Rádio Central Angico - Ba: CNJ recebe 15 mil reclamações sobre suspensão da TelexFree

terça-feira, 2 de julho de 2013

CNJ recebe 15 mil reclamações sobre suspensão da TelexFree

A Ouvidoria do Conselho Nacional de Justiça (CNJ) afirmou nesta segunda-feira que recebeu mais de 15 mil reclamações contra decisão da Justiça Estadual do Acre de suspender pagamentos e novas adesões ao negócio conhecido como TelexFree (empresa Ympactus Comercial Ltda.).

Para evitar novas manifestações sobre o assunto, o CNJ fixou na página inicial de seu site um recado explicando que não tem competência constitucional para rever ou modificar decisões judiciais. O Ministério da Justiça afirmou na sexta-feira que vai investigar a empresa TelexFree por indícios de formação de pirâmide financeira.

O esquema de pirâmide é caracterizado quando o organizador da empresa remunera seus antigos sócios com taxas de adesão de cobra dos novos sócios, e não com o lucro do empreendimento. A TelexFree oferece para seus sócios uma percentagem de vendas de produtos anunciados pelo sócio em sites gratuitos de propaganda.

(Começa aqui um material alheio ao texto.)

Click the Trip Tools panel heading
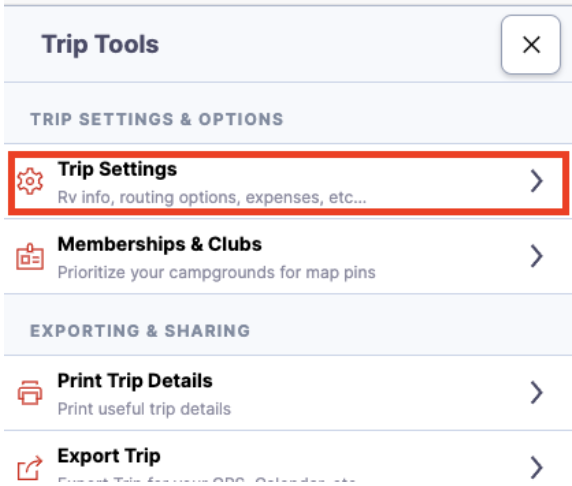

O CNJ só examina decisão judicial se houver falha disciplinar do juiz e só depois de exame feito pela corregedoria do tribunal. "Decisões tomadas pelo Judiciário em processo sobre a atuação da empresa TelexFree devem ser atacadas, se for o caso, por meio dos recursos processuais apropriados, a serem interpostos no processo respectivo", afirmou a CNJ.

No próprio site da empresa já consta um aviso de que a Justiça do Acre proibiu novas adesões à TelexFree sob pena de R$ 100 mil a título de multa por nova adesão. Segundo o ministério, a empresa estaria ofendendo os princípios básicos do Código de Defesa do Consumidor, como o dever de transparência e boa-fé nas relações de consumo, além de veiculação de publicidade enganosa e abusiva.

Caso seja confirmada a violação aos direitos e garantias previstos no Código de Defesa do Consumidor, a empresa poderá ser multada em cerca de R$ 6 milhões. Nenhum representante da TelexFree foi encontrado para se posicionar sobre a decisão do ministério.